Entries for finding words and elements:
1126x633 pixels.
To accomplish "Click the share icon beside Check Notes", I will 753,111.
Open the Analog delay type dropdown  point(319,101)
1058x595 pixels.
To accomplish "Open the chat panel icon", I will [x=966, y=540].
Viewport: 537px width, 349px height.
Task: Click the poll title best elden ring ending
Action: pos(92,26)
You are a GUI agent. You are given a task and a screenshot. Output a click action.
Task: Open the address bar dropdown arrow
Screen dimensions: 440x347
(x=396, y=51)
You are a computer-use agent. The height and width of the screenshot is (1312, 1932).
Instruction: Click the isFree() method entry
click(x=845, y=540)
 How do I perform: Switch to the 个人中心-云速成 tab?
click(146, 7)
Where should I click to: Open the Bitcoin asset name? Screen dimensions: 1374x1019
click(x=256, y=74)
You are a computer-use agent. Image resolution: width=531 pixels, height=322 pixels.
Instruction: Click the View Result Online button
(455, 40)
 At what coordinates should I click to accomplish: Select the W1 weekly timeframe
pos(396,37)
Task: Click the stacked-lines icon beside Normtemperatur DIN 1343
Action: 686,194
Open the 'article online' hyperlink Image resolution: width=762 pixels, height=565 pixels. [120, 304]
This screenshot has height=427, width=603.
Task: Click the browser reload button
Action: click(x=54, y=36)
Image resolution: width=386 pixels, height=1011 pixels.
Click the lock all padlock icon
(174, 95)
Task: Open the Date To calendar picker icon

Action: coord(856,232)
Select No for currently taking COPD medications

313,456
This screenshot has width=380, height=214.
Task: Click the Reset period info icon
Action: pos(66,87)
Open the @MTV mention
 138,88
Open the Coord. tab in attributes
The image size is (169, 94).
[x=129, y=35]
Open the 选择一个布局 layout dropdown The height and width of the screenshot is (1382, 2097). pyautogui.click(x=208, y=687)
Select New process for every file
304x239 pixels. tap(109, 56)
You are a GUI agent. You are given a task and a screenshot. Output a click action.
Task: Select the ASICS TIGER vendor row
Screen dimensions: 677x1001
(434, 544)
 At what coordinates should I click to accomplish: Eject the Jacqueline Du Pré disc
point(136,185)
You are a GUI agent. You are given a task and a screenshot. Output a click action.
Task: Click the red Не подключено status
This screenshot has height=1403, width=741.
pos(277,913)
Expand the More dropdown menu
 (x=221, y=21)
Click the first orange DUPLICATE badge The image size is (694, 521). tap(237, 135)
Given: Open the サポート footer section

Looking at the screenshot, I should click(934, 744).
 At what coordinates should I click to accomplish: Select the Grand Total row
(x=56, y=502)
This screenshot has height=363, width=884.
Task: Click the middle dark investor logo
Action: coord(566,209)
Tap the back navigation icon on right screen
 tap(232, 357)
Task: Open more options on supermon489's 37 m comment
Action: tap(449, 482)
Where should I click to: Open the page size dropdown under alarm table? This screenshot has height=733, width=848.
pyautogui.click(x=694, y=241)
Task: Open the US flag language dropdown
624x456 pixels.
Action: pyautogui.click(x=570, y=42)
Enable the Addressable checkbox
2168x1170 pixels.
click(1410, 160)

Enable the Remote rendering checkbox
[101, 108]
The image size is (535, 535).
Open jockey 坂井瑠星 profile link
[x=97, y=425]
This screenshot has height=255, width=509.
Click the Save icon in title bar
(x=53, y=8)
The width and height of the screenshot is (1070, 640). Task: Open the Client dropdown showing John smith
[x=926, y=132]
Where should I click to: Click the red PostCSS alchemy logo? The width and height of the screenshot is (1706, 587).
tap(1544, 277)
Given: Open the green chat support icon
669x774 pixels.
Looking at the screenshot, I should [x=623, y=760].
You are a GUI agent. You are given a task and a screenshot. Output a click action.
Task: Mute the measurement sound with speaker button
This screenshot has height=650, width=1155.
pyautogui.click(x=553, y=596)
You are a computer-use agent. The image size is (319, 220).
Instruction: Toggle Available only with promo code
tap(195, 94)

● **AIM OF THE EXERCISE**
Reproduce the material above with "Instruction" replaced by "Command" everywhere it occurs, keeping every other character unchanged.

● **FULL RESPONSE**
1126x633 pixels.
To accomplish "Click the share icon beside Check Notes", I will 753,111.
Open the Analog delay type dropdown  point(319,101)
1058x595 pixels.
To accomplish "Open the chat panel icon", I will [x=966, y=540].
Viewport: 537px width, 349px height.
Task: Click the poll title best elden ring ending
Action: pos(92,26)
You are a GUI agent. You are given a task and a screenshot. Output a click action.
Task: Open the address bar dropdown arrow
Screen dimensions: 440x347
(x=396, y=51)
You are a computer-use agent. The height and width of the screenshot is (1312, 1932).
Command: Click the isFree() method entry
click(x=845, y=540)
 How do I perform: Switch to the 个人中心-云速成 tab?
click(146, 7)
Where should I click to: Open the Bitcoin asset name? Screen dimensions: 1374x1019
click(x=256, y=74)
You are a computer-use agent. Image resolution: width=531 pixels, height=322 pixels.
Command: Click the View Result Online button
(455, 40)
 At what coordinates should I click to accomplish: Select the W1 weekly timeframe
pos(396,37)
Task: Click the stacked-lines icon beside Normtemperatur DIN 1343
Action: 686,194
Open the 'article online' hyperlink Image resolution: width=762 pixels, height=565 pixels. [120, 304]
This screenshot has height=427, width=603.
Task: Click the browser reload button
Action: click(x=54, y=36)
Image resolution: width=386 pixels, height=1011 pixels.
Click the lock all padlock icon
(174, 95)
Task: Open the Date To calendar picker icon

Action: coord(856,232)
Select No for currently taking COPD medications

313,456
This screenshot has width=380, height=214.
Task: Click the Reset period info icon
Action: pos(66,87)
Open the @MTV mention
 138,88
Open the Coord. tab in attributes
The image size is (169, 94).
[x=129, y=35]
Open the 选择一个布局 layout dropdown The height and width of the screenshot is (1382, 2097). pyautogui.click(x=208, y=687)
Select New process for every file
304x239 pixels. tap(109, 56)
You are a GUI agent. You are given a task and a screenshot. Output a click action.
Task: Select the ASICS TIGER vendor row
Screen dimensions: 677x1001
(434, 544)
 At what coordinates should I click to accomplish: Eject the Jacqueline Du Pré disc
point(136,185)
You are a GUI agent. You are given a task and a screenshot. Output a click action.
Task: Click the red Не подключено status
This screenshot has height=1403, width=741.
pos(277,913)
Expand the More dropdown menu
 (x=221, y=21)
Click the first orange DUPLICATE badge The image size is (694, 521). tap(237, 135)
Given: Open the サポート footer section

Looking at the screenshot, I should click(934, 744).
 At what coordinates should I click to accomplish: Select the Grand Total row
(x=56, y=502)
This screenshot has height=363, width=884.
Task: Click the middle dark investor logo
Action: coord(566,209)
Tap the back navigation icon on right screen
 tap(232, 357)
Task: Open more options on supermon489's 37 m comment
Action: tap(449, 482)
Where should I click to: Open the page size dropdown under alarm table? This screenshot has height=733, width=848.
pyautogui.click(x=694, y=241)
Task: Open the US flag language dropdown
624x456 pixels.
Action: pyautogui.click(x=570, y=42)
Enable the Addressable checkbox
2168x1170 pixels.
click(1410, 160)

Enable the Remote rendering checkbox
[101, 108]
The image size is (535, 535).
Open jockey 坂井瑠星 profile link
[x=97, y=425]
This screenshot has height=255, width=509.
Click the Save icon in title bar
(x=53, y=8)
The width and height of the screenshot is (1070, 640). Task: Open the Client dropdown showing John smith
[x=926, y=132]
Where should I click to: Click the red PostCSS alchemy logo? The width and height of the screenshot is (1706, 587).
tap(1544, 277)
Given: Open the green chat support icon
669x774 pixels.
Looking at the screenshot, I should [x=623, y=760].
You are a GUI agent. You are given a task and a screenshot. Output a click action.
Task: Mute the measurement sound with speaker button
This screenshot has height=650, width=1155.
pyautogui.click(x=553, y=596)
You are a computer-use agent. The image size is (319, 220).
Command: Toggle Available only with promo code
tap(195, 94)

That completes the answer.